Sober worm infections cue up January attack

By Matt Whipp

Posted on 8 Dec 2005 at 16:36

Security company iDefense claims a further attack triggered by Sober worm infections will occur 6 January 2006, based on code within the last variant unleashed at the end of last month.

The US company says that it reverse-engineered and decrypted elements of the worm's code and discovered that it is scheduled to download further code from the Internet on that date - a date which coincides with the 87th anniversary of the founding of the Nazi party. Past variants of the Sober worm have also included Nazi messages.

'This discovery emphasizes the ever-present and often underestimated threat of "hacktivism" - combining malicious code with political causes,' said Joe Payne, Vice President, VeriSign iDefense Security Intelligence Services. 'Exposing this latest variant required technical and geopolitical analysis that connected the dots to give enterprises and home users plenty of time to shore up their defenses.'

The slew of variants sent out last month triggered the epidemic of the year for virus infections, causing most antivirus vendors to issue their top-level risk alerts.

The timing of these versions was also significant, as it coincided with the inauguration of Germany's first female chancellor. Again, the attack scheduled for next year comes a day before a major German political convention meeting.

The author, or authors, are thought to be German: the Sober worm uses text in both English and German, depending on the domain of the email address to which it is being sent.

And German authorities having been tracking down those responsible for some time now.

The Bavarian police accurately predicted at least one variant of November's Sober outbreak, both in terms of timing and content, based on evidence gathered from their investigation.

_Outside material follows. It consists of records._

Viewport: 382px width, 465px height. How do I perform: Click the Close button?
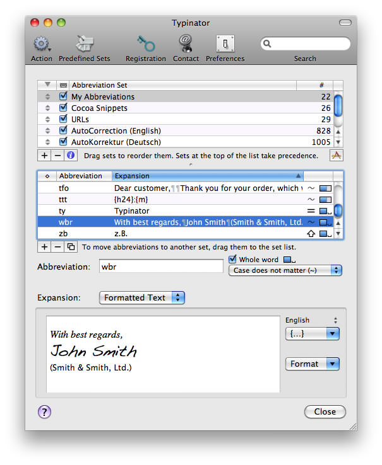coord(325,411)
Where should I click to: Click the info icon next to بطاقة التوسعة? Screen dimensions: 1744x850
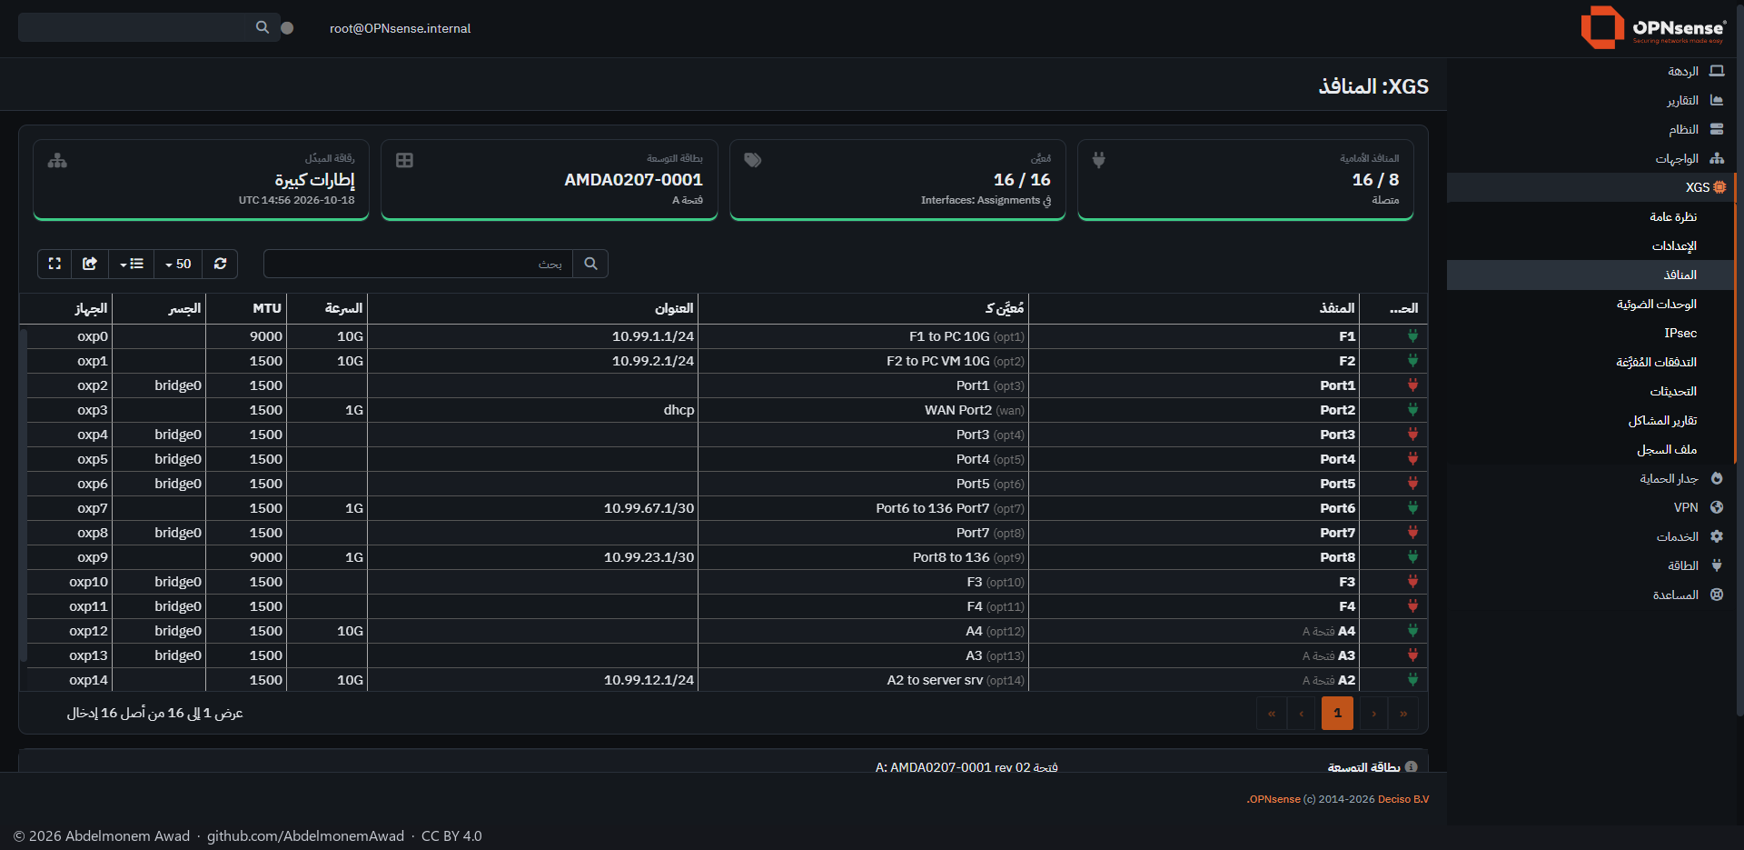pos(1411,767)
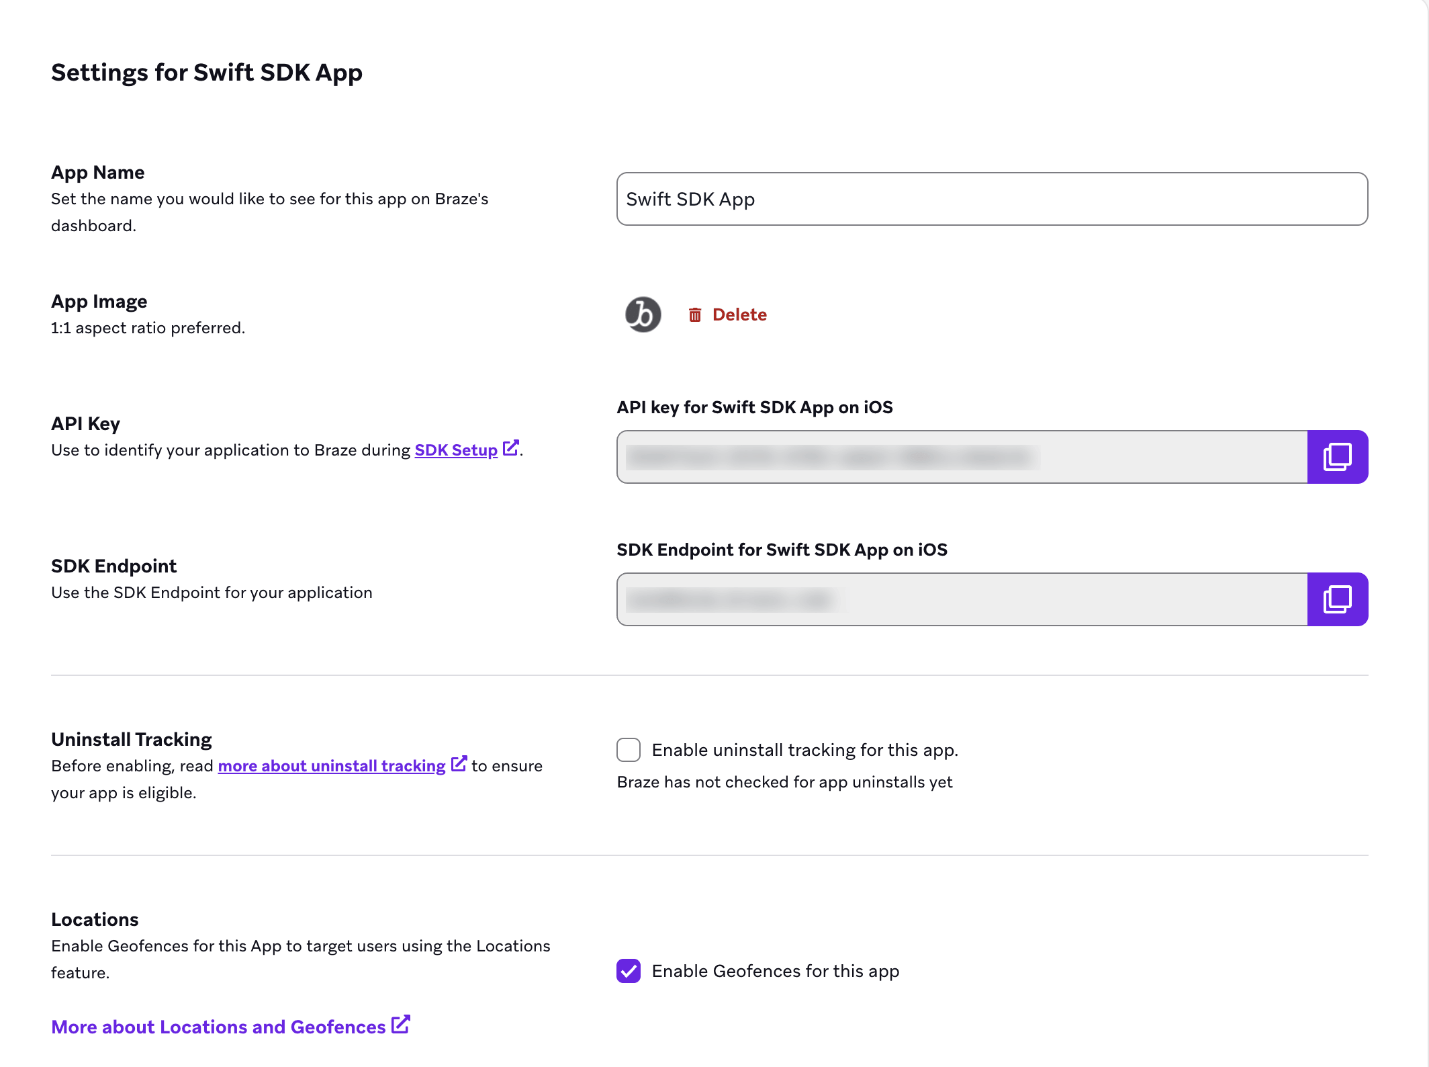
Task: Uncheck Enable Geofences for this app
Action: (x=629, y=971)
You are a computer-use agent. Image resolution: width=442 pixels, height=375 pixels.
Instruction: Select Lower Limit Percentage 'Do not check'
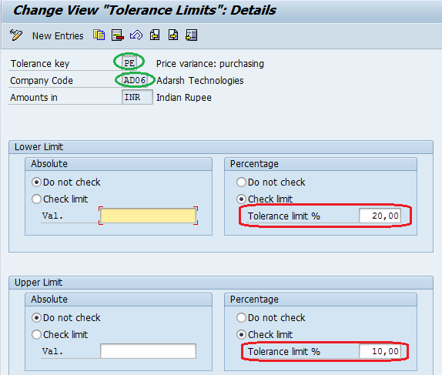pos(241,182)
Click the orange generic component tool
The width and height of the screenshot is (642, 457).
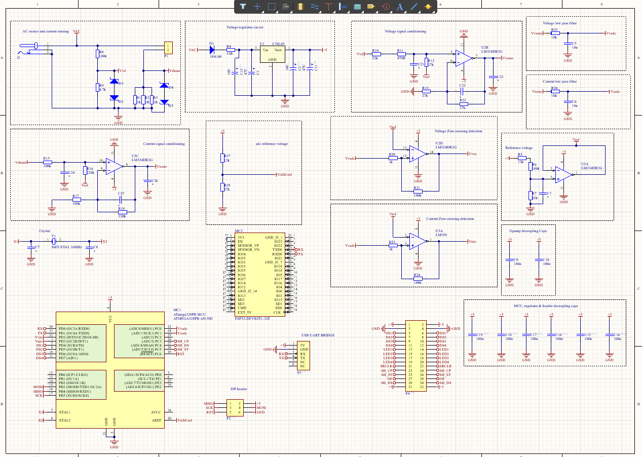coord(428,7)
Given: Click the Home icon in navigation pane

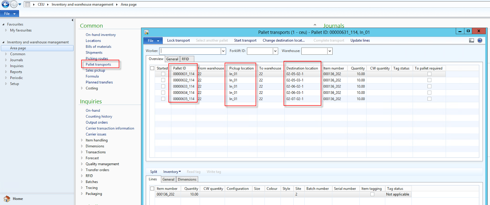Looking at the screenshot, I should point(7,199).
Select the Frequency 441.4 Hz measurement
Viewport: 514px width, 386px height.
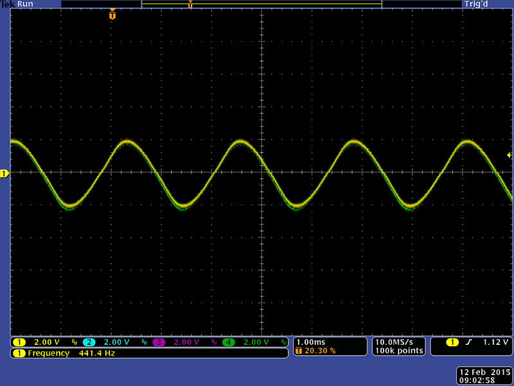71,353
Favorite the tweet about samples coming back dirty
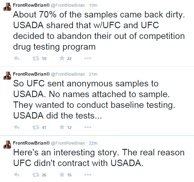 (62, 58)
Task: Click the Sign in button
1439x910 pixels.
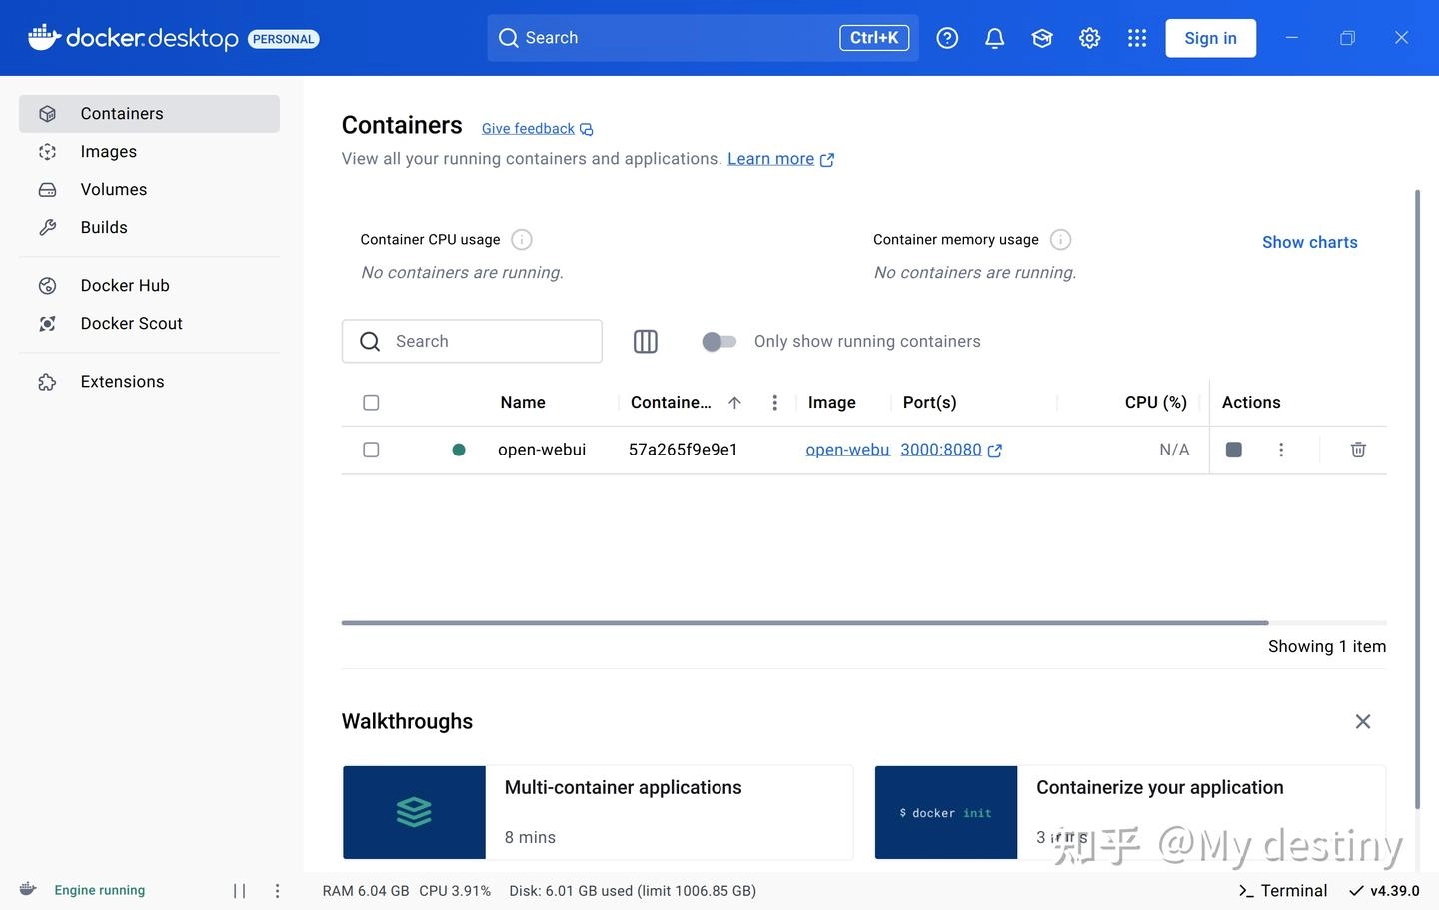Action: tap(1210, 38)
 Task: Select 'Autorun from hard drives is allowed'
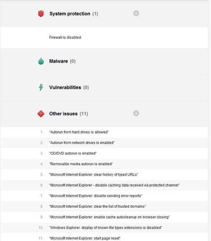tap(79, 132)
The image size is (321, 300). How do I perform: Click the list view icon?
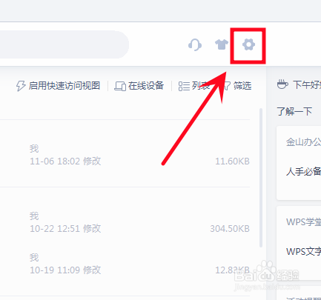pos(184,86)
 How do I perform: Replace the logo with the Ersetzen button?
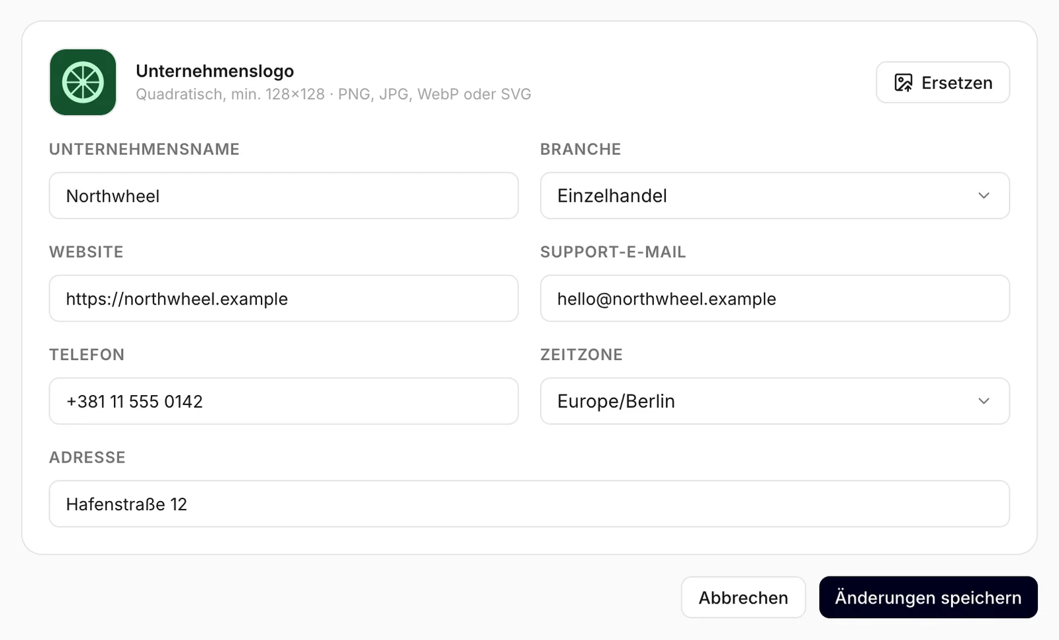[x=943, y=83]
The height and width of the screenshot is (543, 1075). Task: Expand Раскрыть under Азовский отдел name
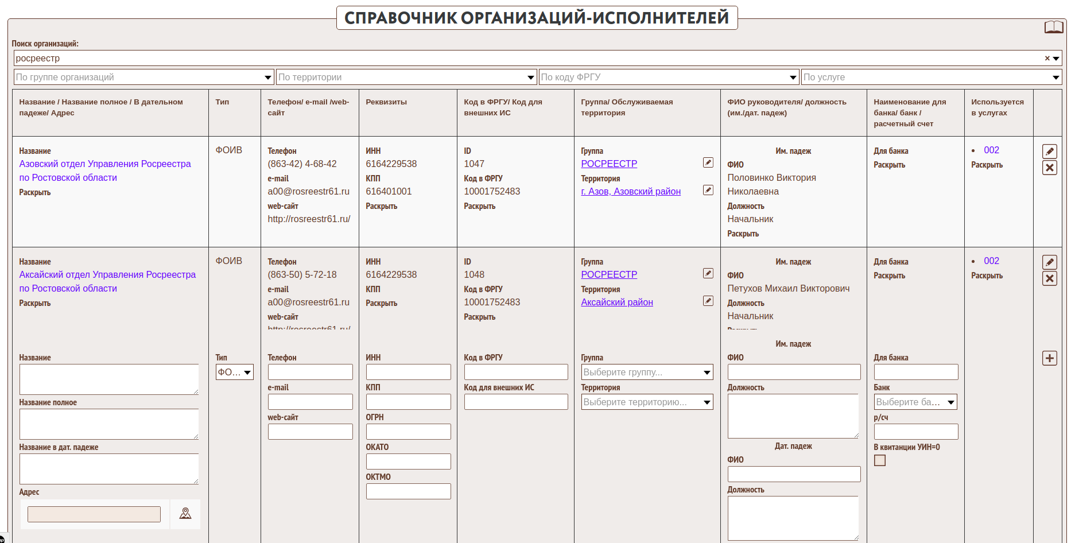[x=35, y=192]
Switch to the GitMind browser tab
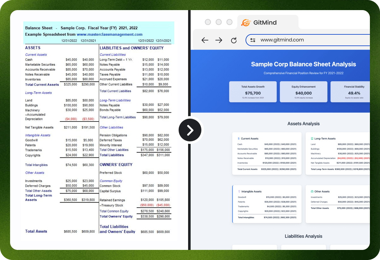The image size is (380, 260). pyautogui.click(x=264, y=23)
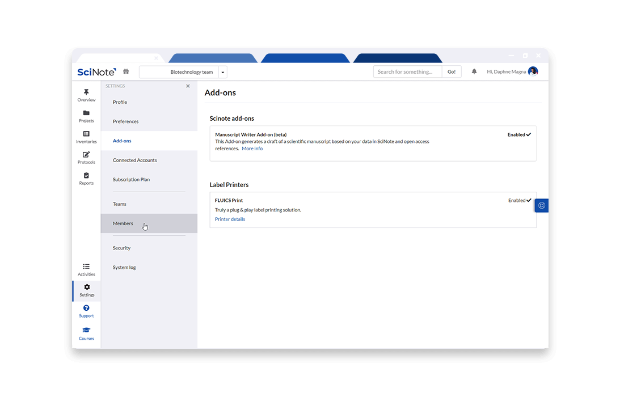Expand the Biotechnology team dropdown
The height and width of the screenshot is (397, 624).
click(223, 71)
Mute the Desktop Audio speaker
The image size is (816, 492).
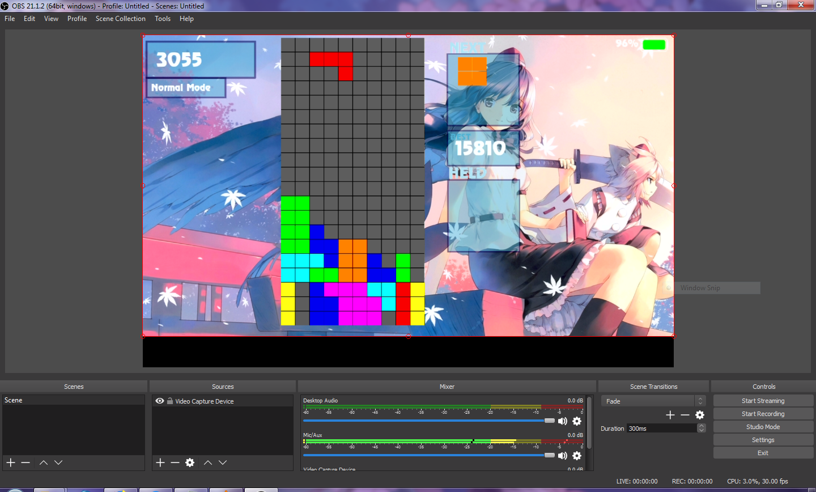563,421
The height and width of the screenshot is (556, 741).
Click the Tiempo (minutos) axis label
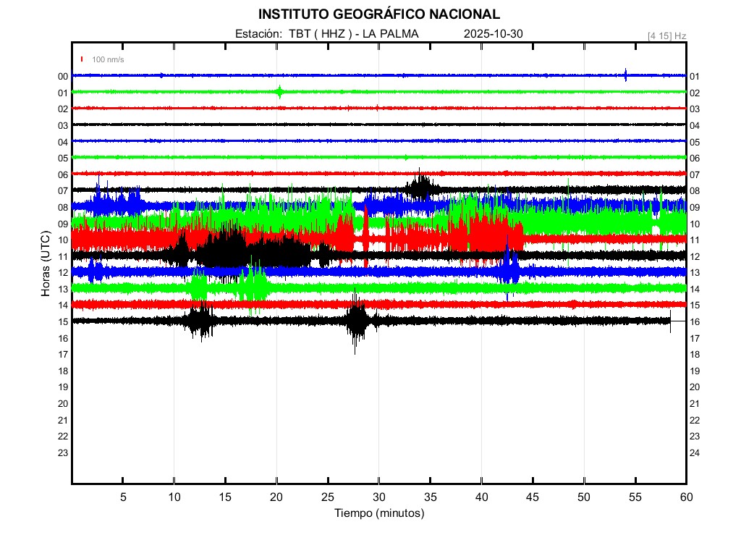click(x=378, y=513)
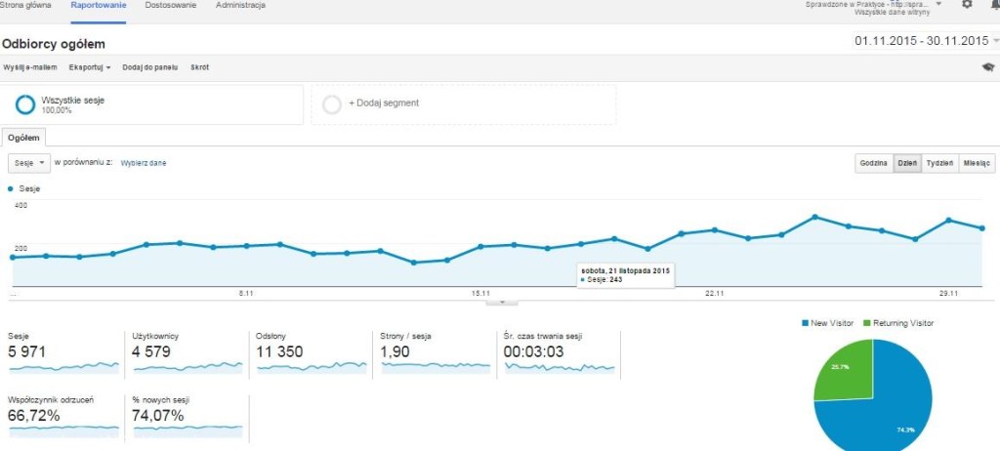Open the settings gear icon
Screen dimensions: 1000x451
(967, 4)
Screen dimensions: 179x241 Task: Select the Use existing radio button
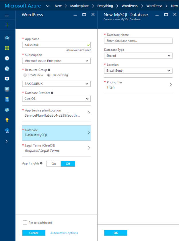pyautogui.click(x=49, y=75)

Yet the Sober authors seem to have little concern for those closing the net on them. Recent versions of the virus have claimed to come from the German Bundeskriminalamt police, as well as the FBI, the CIA and the UK's National High-Tech Crime Unit (NHTCU). So if Sober wasn't on their radar before, it is now.

Given that it is now known from which servers Sober will download new code for the programmed attack in January, it is highly likely that these will quickly be shut down.

This will of course mean that another outbreak of Sober will be needed in order to seed enough infections for future attacks.